A few minutes later, Sam saw him first, walking down the road toward the gates. Dewey’s head was shaved. As he approached the gates, he pulled out his wallet to show ID.
“Please put it away,” said the agent. “I’m sorry for your loss, sir.”
Dewey walked through the gates. He looked at Hobey, who stepped to Dewey and hugged him. Then Dewey looked at Sam, who could only stare up at Dewey. Dewey’s eyes were bloodshot, red with tears. He eyed his nephew’s mop of curly blond hair and grinned through his grief.
“What, they don’t have barbers in Castine anymore?” said Dewey. He stepped toward Sam and hugged him.
“I know,” said Sam. “It’s a little long.”
“I heard what you did, Sammy,” Dewey whispered into Sam’s ear. “Pretty fuckin’ ballsy, if you ask me.”
“Thanks, Uncle Dewey.”
They walked down the cemetery road together, Sam in the middle. They passed a long line of limousines, SUVs, and government vehicles.
Dewey was dressed in a navy blue suit, a blue button-down shirt, a gray-and-white houndstooth tie. It was a tie that Jessica had given him; a tie she had picked out for him to wear to their wedding.

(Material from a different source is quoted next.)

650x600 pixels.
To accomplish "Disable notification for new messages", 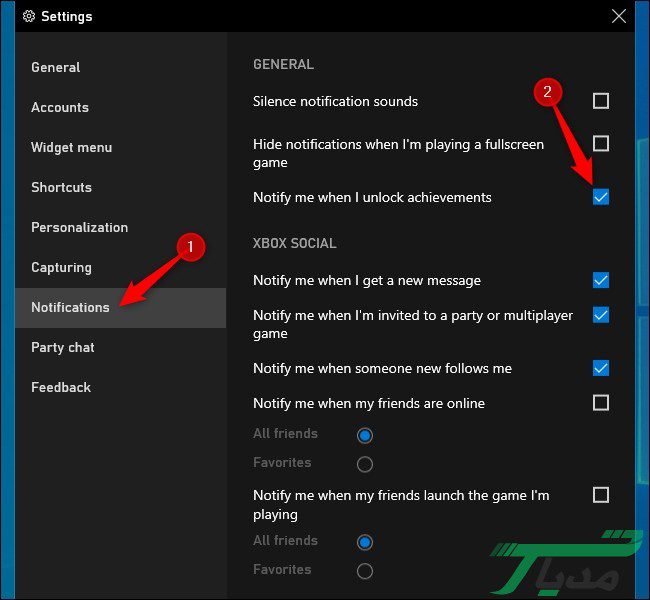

“You go ahead,” said Dewey, looking at his brother, then at Sam.
“You okay?” asked his brother.
“No,” said Dewey. “But seeing you two guys sure helps.”
Dewey went left, off the road, into the field of gravestones. He walked down a long line of headstones toward the funeral. He walked until he was just a few feet from a woman who was seated in the chair at the end of the last row. She glanced at Dewey; he didn’t recognize her. She looked at him for several moments, then turned back to the front.

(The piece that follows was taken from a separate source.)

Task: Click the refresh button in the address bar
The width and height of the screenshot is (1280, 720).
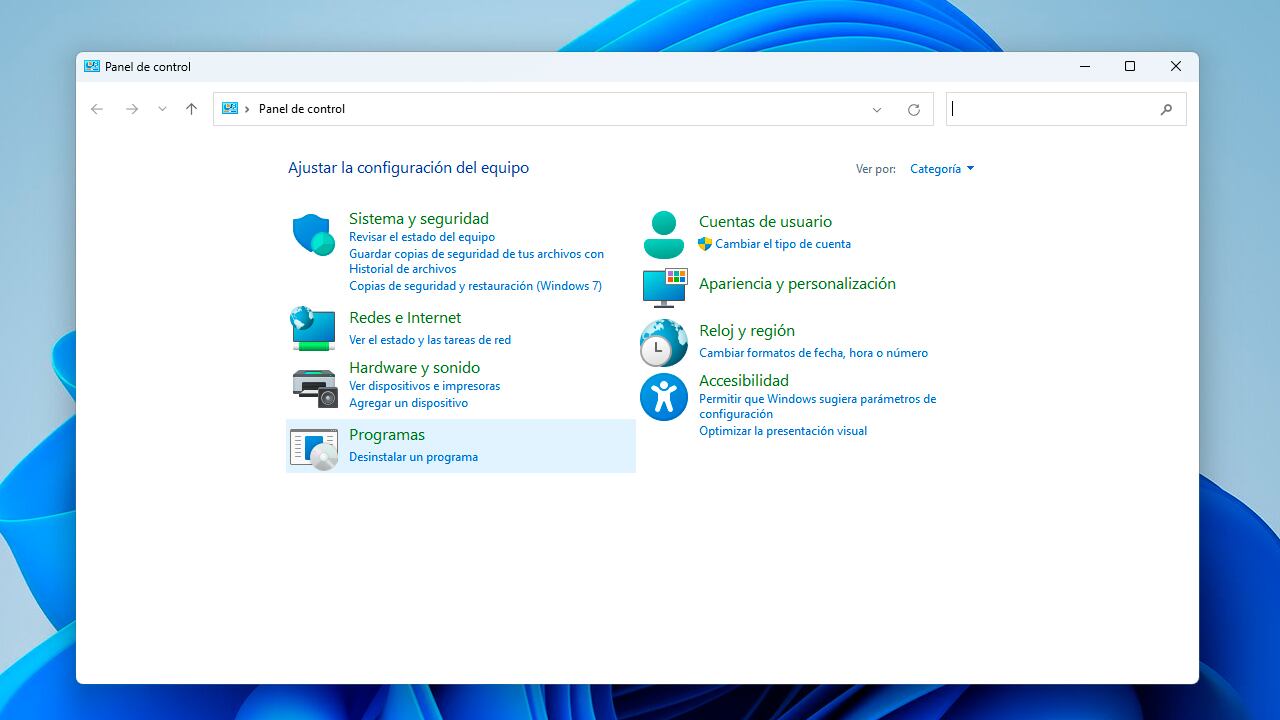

Jessica’s sister, Percy, had asked Dewey to speak, but he said no.
Dewey shut his eyes, listening to Calibrisi’s normally loud, authoritative voice, softened by emotion, as he talked about Jessica.
There were times, minutes, moments that etched themselves into your memory, Dewey thought, like letters carved into an old maple tree. They were carved there, and there they would remain. Sometimes, those memories could be obscure and trivial. For whatever reason, at that moment, he thought of the color of a girl’s socks, a girl whose name he couldn’t even remember, on the first day of elementary school back in Castine, so many years ago. And yet that memory was a permanent marker that would never disappear. Other memories were like letters written into sand, there for only brief, fleeting moments, then gone, washed away forever by the water and the wind.

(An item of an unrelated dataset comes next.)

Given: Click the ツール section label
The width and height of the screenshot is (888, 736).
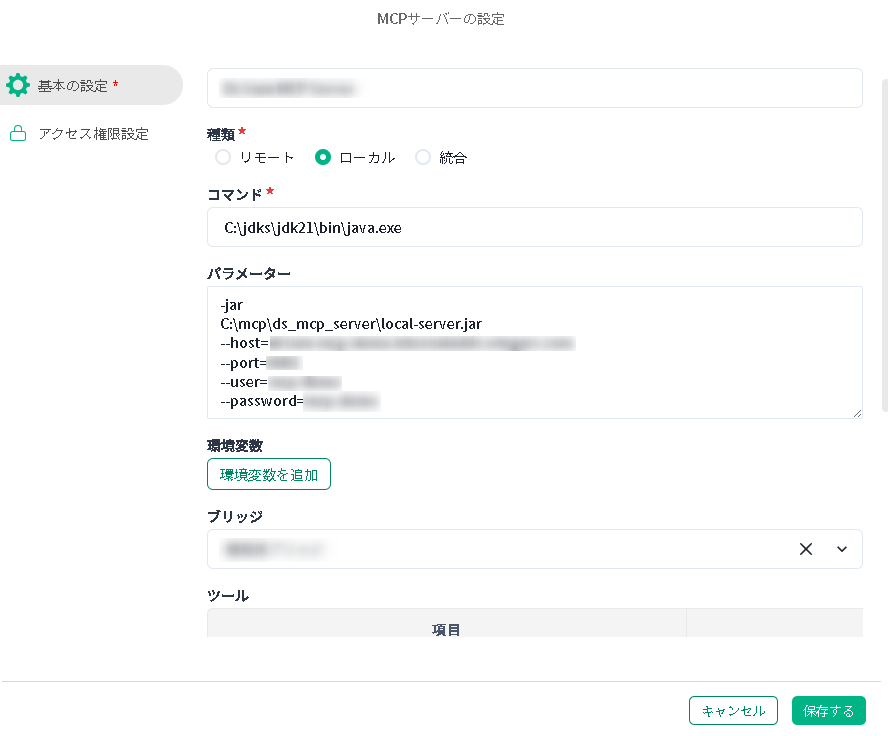Looking at the screenshot, I should pyautogui.click(x=228, y=596).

As Dewey listened, with eyes shut, to Hector speak, as he felt the warm breeze across his face, as he smelled the fresh-cut grass beneath his feet, as he fought back tears, anger, and frustration, he finally understood that his entire life had amounted to nothing; Jessica was but a set of letters, a word, now gone. And that as much as he fought to carve his life into the thickest of maples, he was little more than a boat, helpless on the incoming tide, watching the water wash away his dreams; an eyewitness to the tragedy that was the life of a warrior.
EPILOGUE
BIRCH HILL
M
C
LEAN, VIRGINIA
Dewey parked his pickup truck in front of a large, rambling, white-brick, three-story 1885 colonial, the home of Hector and Vivian Calibrisi.
Dewey’s hair had grown out a bit, perhaps a quarter inch, and he’d let his beard and mustache grow out. He looked like a spot-on twin for the young man who, more than a decade before, had been the first-ever Ranger to make it through Gauntlet; big, tough, and plain-out mean. That wasn’t his intent when he got up, but it’s the way it was.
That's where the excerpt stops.